Writing this in a hut made out of bamboo with the most exquisite construction. All materials found, or sourced locally. A hut at perfect ease in it’s environment. A seemingly perfect extension of the plants and life overlapping and becoming one with it’s completely open structure. the sounds of the animals blending with the sounds of the sea and wind passing through the hut and me. Everything moving, being born like the new flowers that frame the path to the sea, dying like the fly being eaten by the huge spider beside the path. The dead bug being eaten by the hundreds of tiny insects on the deck of our cabin which in turn give them life.
Nature never hurries and yet everything is accomplished.

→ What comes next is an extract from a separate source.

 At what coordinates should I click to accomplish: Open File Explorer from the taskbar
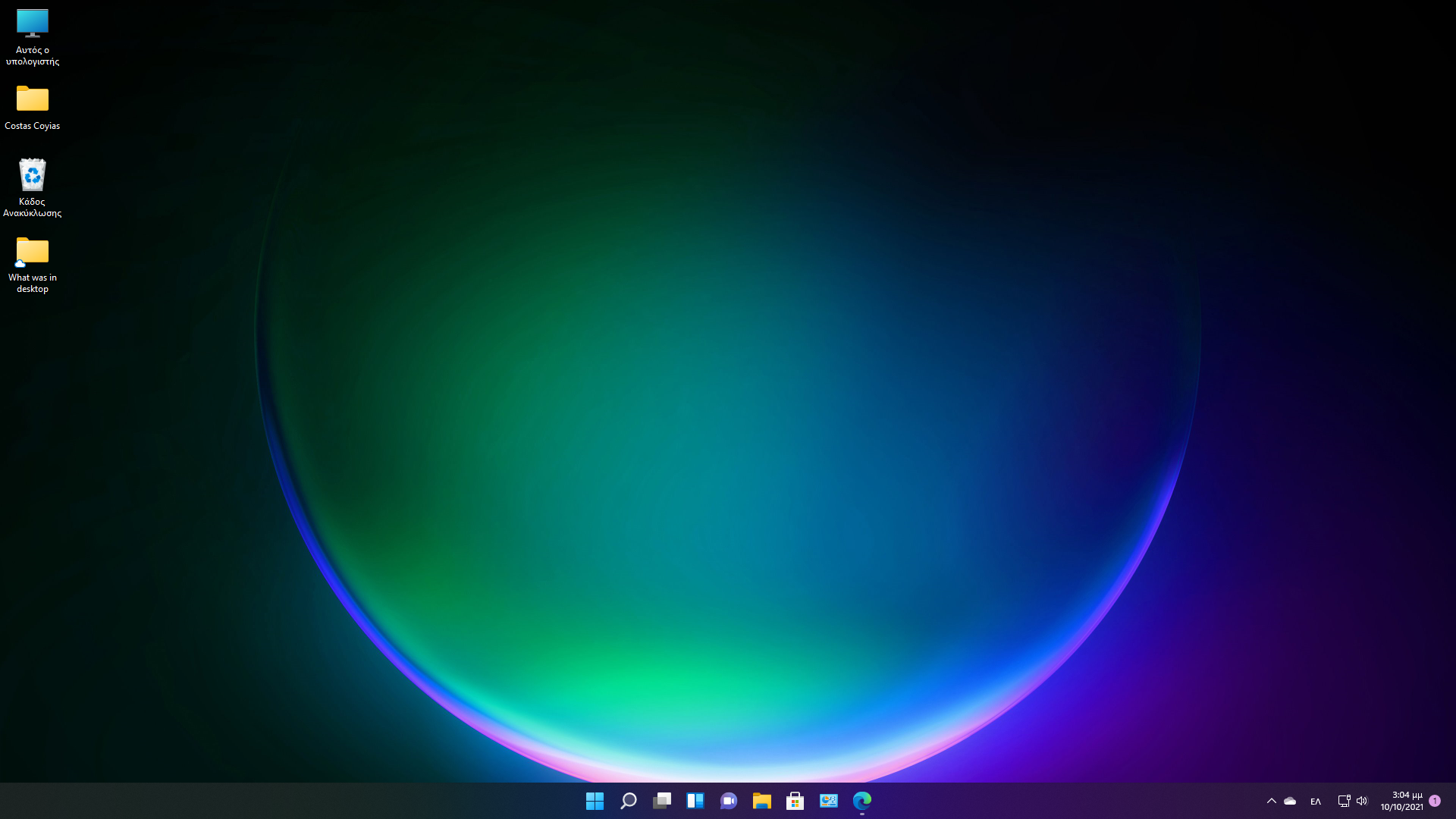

The same feeling of having a front row seat into the nature of the cycles of time and life and death, which I felt in Montezuma remains and reinforces itself. What part do I play in this? As the observer? The destroyer? The creator? As inconsequential as a single ant? As a drop of water in a river flowing to the sea? A grain of sand on the beach? I feel at the same time immensely small and yet part of it all. Both timeless and fleeting. All things have their place in nature. Being at this lodge in the jungle reminds me how far outside the natural order of things modern life has moved. It’s an interesting place to be at the top of the food chain. I am reminded of a tattoo I saw on a dude in California. “Now that you can do anything you want, what will you do?”.
Sitting within a table, framed by glass and wood, on a sawdust floor, is the ferocious matt black chainsaw which was used to chop down much of the wood used to construct the huts and furniture around me. The irony that such a destructive machine was used to create such a place of beauty seems a fitting metaphor for the power for good and bad we all hold in our hands.